Saying Goodbye and Reinventing Hello

“…Hello, sun in my face. Hello, you who made the morning and spread it over the fields and into the faces of the tulips and the nodding morning glories. ” Mary Oliver, Why I Wake Up Early

Back in 1918, after WWI, there was a global pandemic. The world was turned upside down. Back in 1929 a Great Depression began. The world was turned upside down. Back in the 1930’s there were families and children in concentration camps. The world was turned upside down. During that same time fascism, nationalism, and hate spread across Europe. The world was turned upside down. Back in the 1960’s there was a Civil Rights Movement that responded to the centuries of hatred and racism. The world was turned upside down.

Today, we have a convergence of all those overwhelming events occurring at the same time over a backdrop of climate catastrophe. Do we wonder why we are struggling so?

During all this. All this overwhelming…ness, we continue to live our complicated lives. Trying to do good. Be good. But it’s hard. Because any one of the events we are living though would be enough to side track us and put us in a spin. So of course we struggle.

My husband and I are leaving our home. Twenty plus years of memories and the thought of missing the maple tree that has provided shade for us cause me to be sad.
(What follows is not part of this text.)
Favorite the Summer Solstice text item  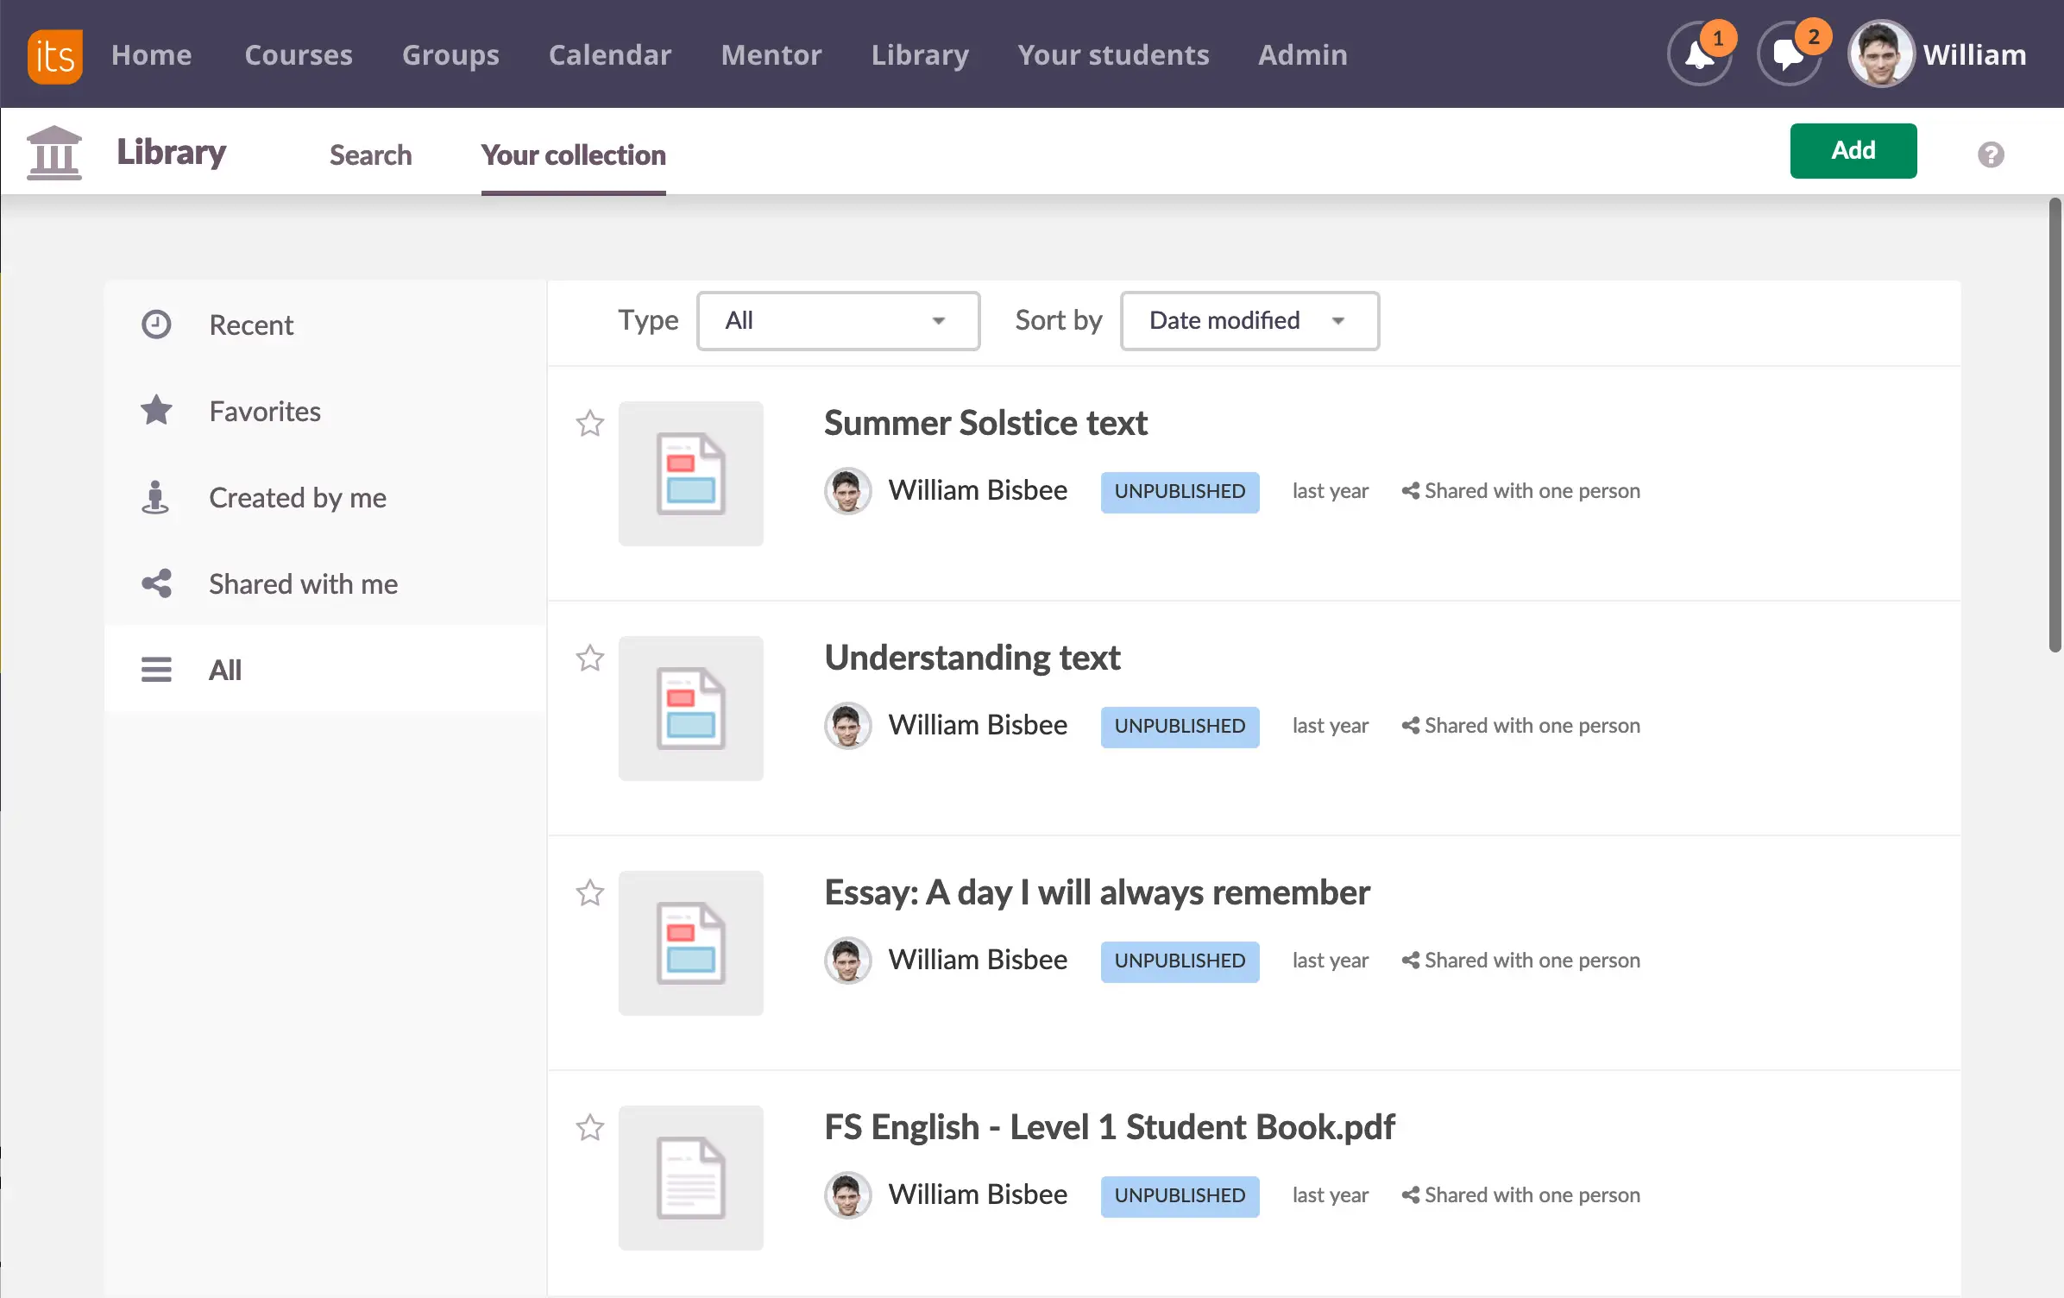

Yet I know it is time. A similar feeling occurred when I retired. It was time then too. Leaving something you love is never easy. And the notion that leaving our home and my job is my choice, doesn’t pass me by.

Schools across the country are talking about opening up. Not because we should but because we are being threatened by our own government. Like everything else in the past three years designed to divide us and enrich the wealthy even more, this is too. A friend of mine, and one of the most gifted teachers I know, wrote to tell me she thinks she’s done. I understand. I remember the very moment when I knew I was “done”.

What I see happening is our society’s tightening grasp on the notion of schools and life staying the way it use to be. That I think is natural. It’s what we know. But we aren’t going back to how it use to be. Not safely. This is where the art piece, The Flower Seller, and the poem, Why I Wake Up Early, stand out to me. With harvests come a sense of closure. And with closure comes a mixture of sadness for what was and an excitement for the beauty of what is and what can be. Like the birth of a new day providing us daily opportunities to reflect, start new and fresh, and redesign how we want to live. That is the opportunity we have before us. To redesign society to be better. Inclusive. Equal. Patient. Gentle. Kind. It is time to reinvent them. Let us not waste this opportunity.

So as Mary Oliver again asks us:

Tell me, what else should I have done?
Doesn't everything die at last, and too soon?
Tell me, what is it you plan to do
with your one wild and precious life?

Please grieve what we have lost but be open to new possibilities. And always, be gentle with yourself as you work for the new.